In everything from "Task: Open the Amazon S3 link" down to "Action: coord(162,495)", substitute "URL" for "link" and give those lines again with nothing else changed. Leave the pictures out of your answer.

◆ **Material shown**:
/---
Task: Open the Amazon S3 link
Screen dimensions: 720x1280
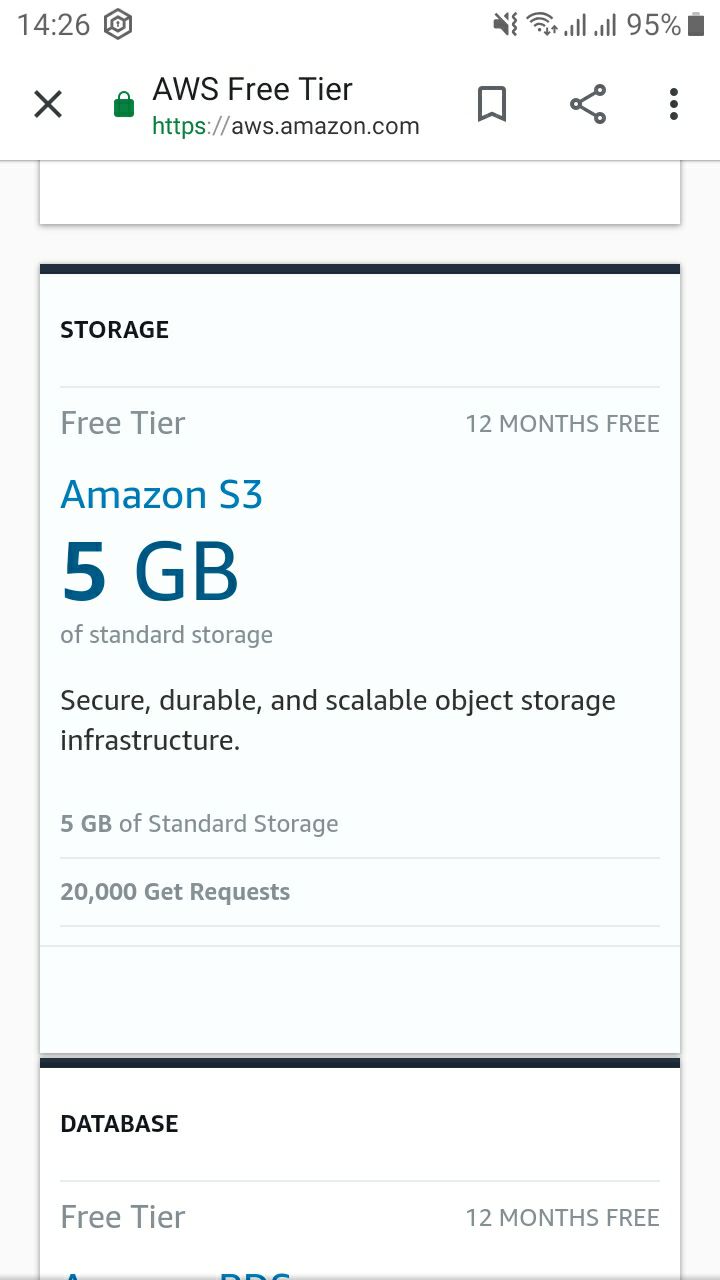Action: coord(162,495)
\---
/---
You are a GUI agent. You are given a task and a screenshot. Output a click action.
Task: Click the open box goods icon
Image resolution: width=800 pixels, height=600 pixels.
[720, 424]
\---
◆ **Problem solution**:
Task: Open the Amazon S3 URL
Screen dimensions: 720x1280
Action: coord(162,495)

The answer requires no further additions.